What is difference between concrete classes and abstract classes?

Abstract classes usually have partial or no implementation. On the other hand, concrete classes always have full implementation of its behavior.Unlike concrete classes, abstract classes cannot be instantiated. Therefore abstract classes have to be extended in order to make them useful. Abstract classes may contain abstract methods, but concrete classes can’t. When an abstract class is extended, all methods (both abstract and concrete) are inherited. The inherited class can implement
any or all the methods. If all the abstract methods are not implemented,then that class also becomes an abstract class.

The only real difference is that a concrete class can be instantiated because it provides (or inherits) the implementation for all of its methods.

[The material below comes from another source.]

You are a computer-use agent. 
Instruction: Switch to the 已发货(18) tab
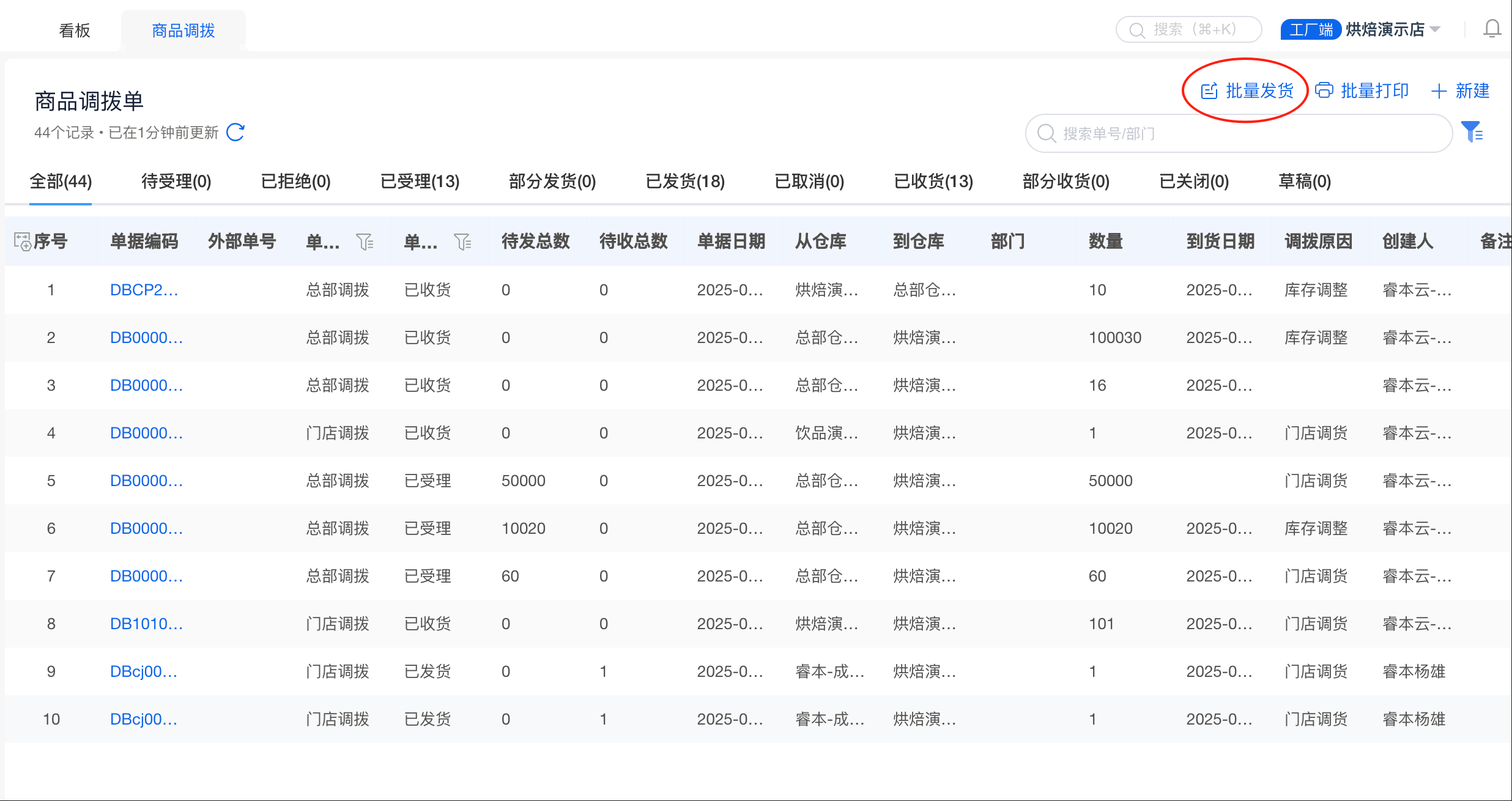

An abstract class cannot be instantiated because at least one method has not been implemented.

Abstract classes are meant to be extended. If they provide any implementation detail, it can be reused by all child classes. A special case is the pure abstract class, which provides no implementation at all. These classes do not help with code reuse, which makes them fundamentally different. This difference is described by the two types of inheritance:

  1. Implementation inheritance – provides a mechanism for code reuse.
  2. Interface inheritance – provides a mechanism for subtyping.

If Class B extends Class A, that does not necessarily mean that B is an A. It might just mean that B inherits some code from A. It’s not always clear, and some languages conflate this with subtyping.

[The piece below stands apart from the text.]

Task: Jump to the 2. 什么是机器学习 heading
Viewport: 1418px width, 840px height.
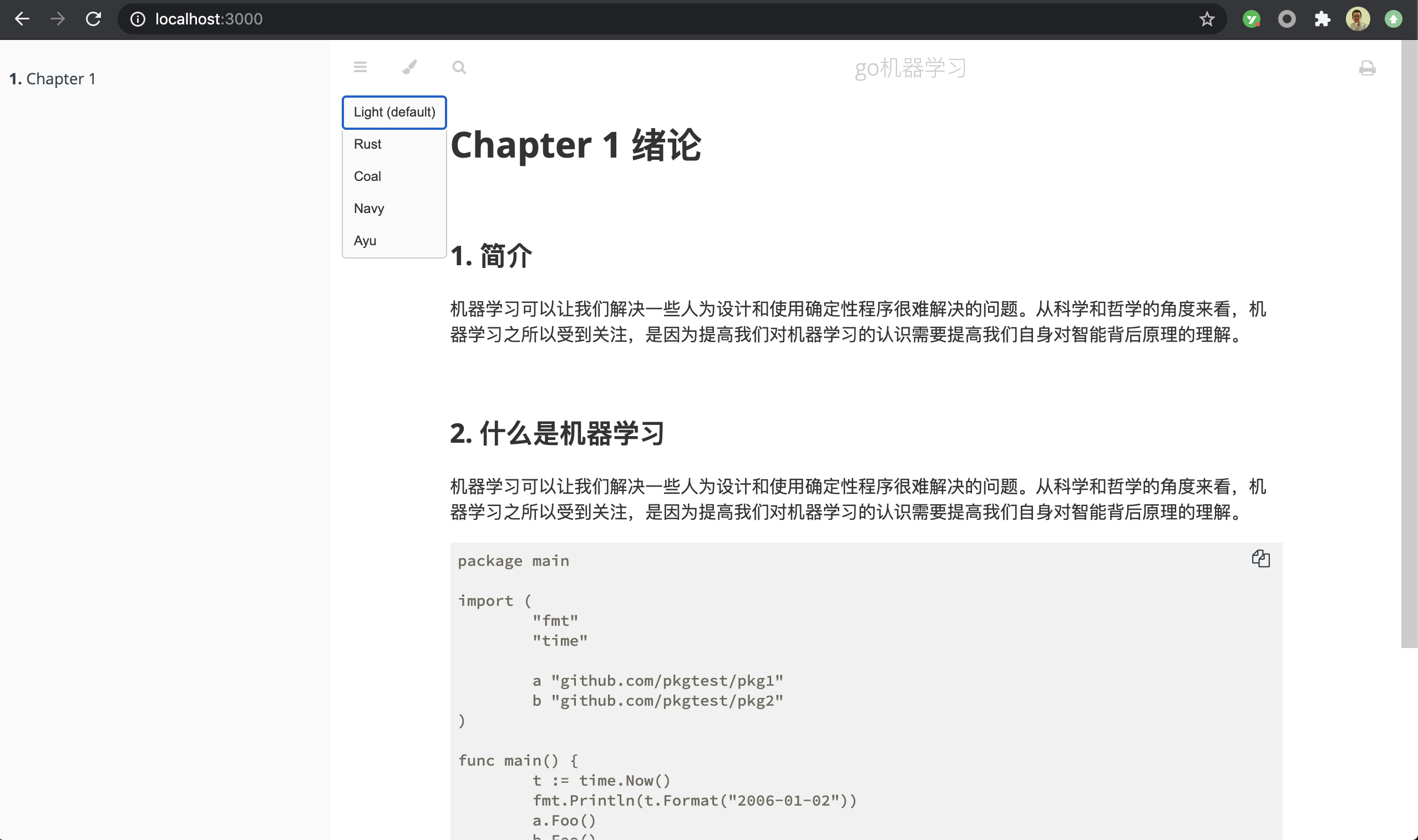Action: tap(557, 433)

Java is an example of a language that provides a different construct for subtyping, called an interface. Interfaces are basically pure abstract classes. If Class B implements Interface A, then B is an A.

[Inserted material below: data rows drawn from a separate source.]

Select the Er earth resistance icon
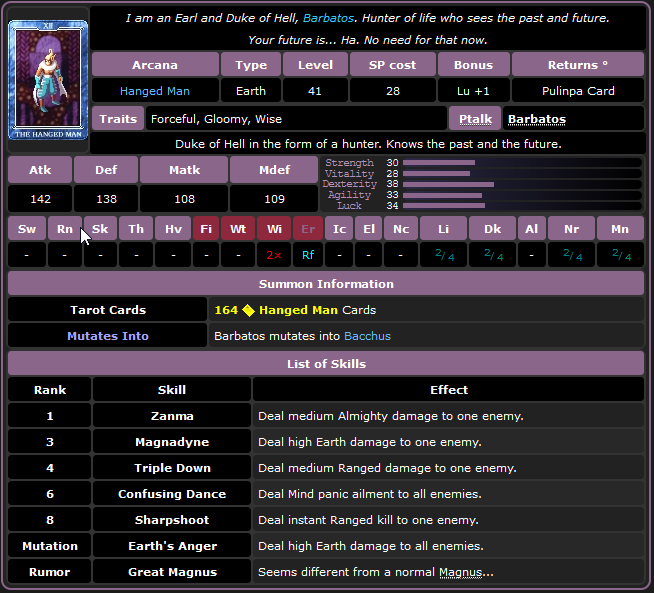Viewport: 654px width, 593px height. [308, 229]
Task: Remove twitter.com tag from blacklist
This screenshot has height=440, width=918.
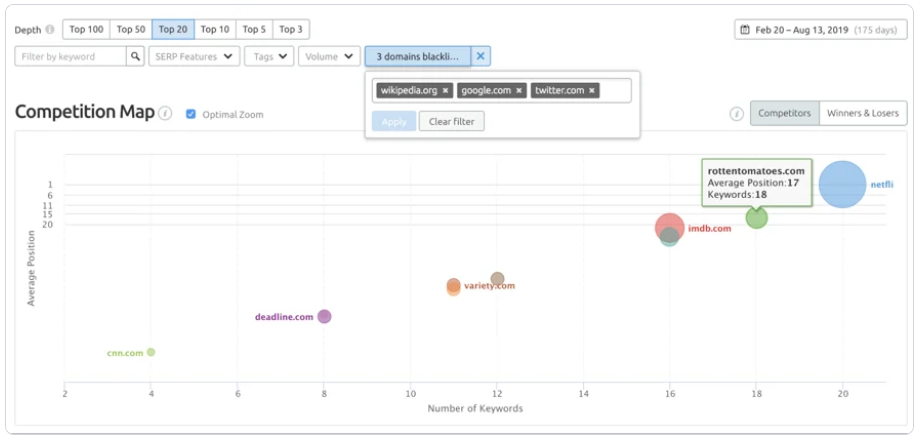Action: coord(592,91)
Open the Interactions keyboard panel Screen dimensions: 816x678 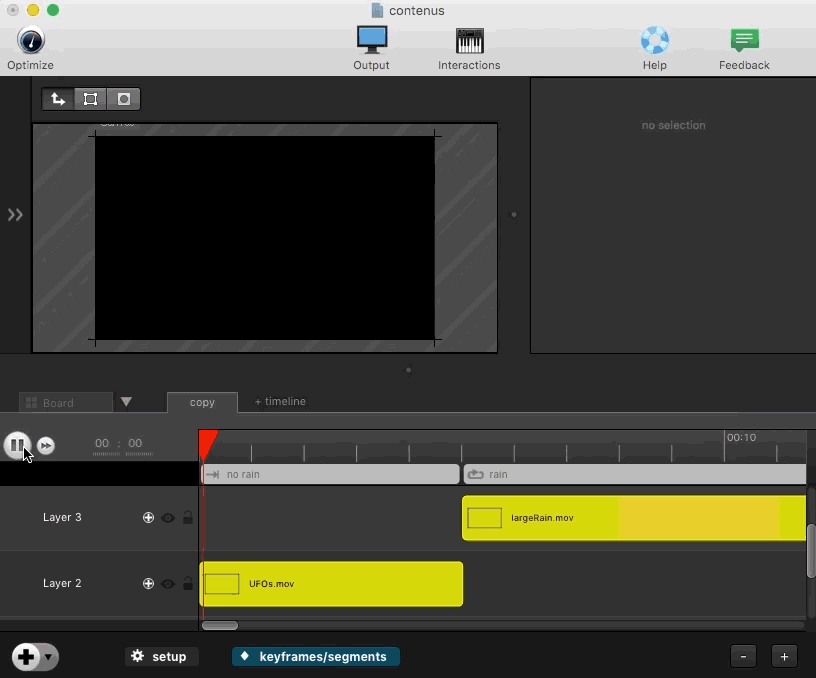[x=469, y=41]
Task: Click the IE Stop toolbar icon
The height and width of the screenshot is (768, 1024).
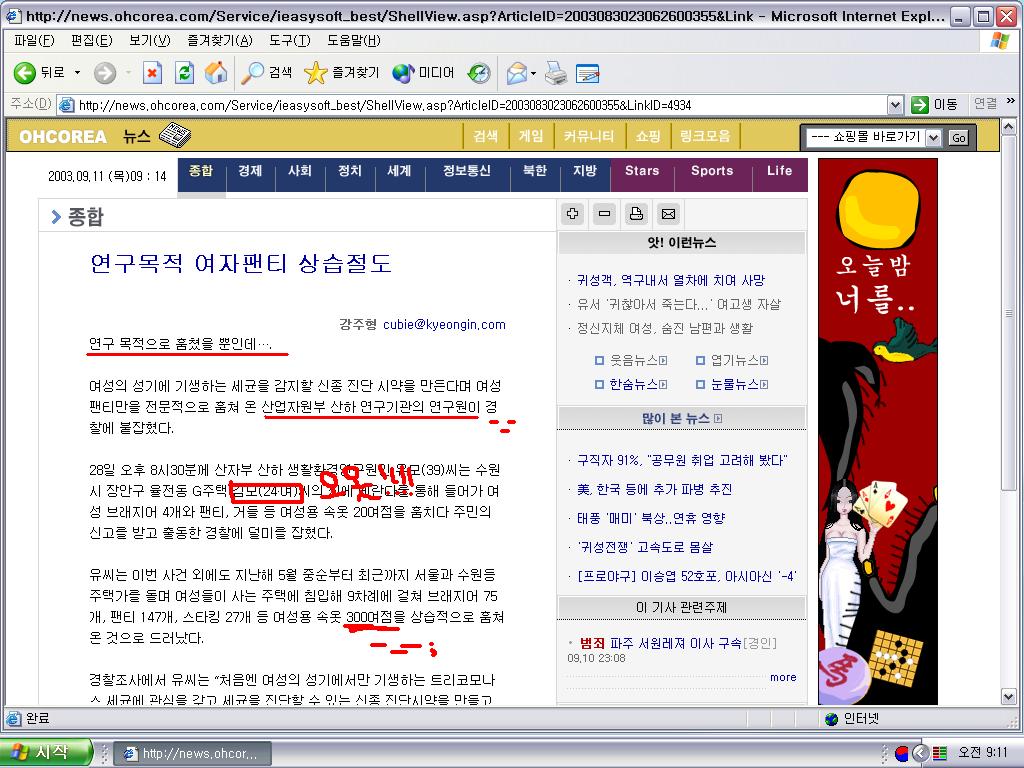Action: [152, 72]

When a language decouples implementation inheritance from interface inheritance, it becomes possible to treat certain problems differently. For example:

  1. Java sidesteps the complexity of multiple inheritance by prohibiting a class from having two superclasses. However, a class is free to implement any number of interfaces.
  2. It’s easier to follow the principle of favoring composition over inheritance. Extending too many classes can lead to complex class hierarchies, but implementing too many interfaces isn’t as much of a problem. When it comes to tracing the flow of execution through a program, interfaces can’t complicate the issue because they don’t include any executable code.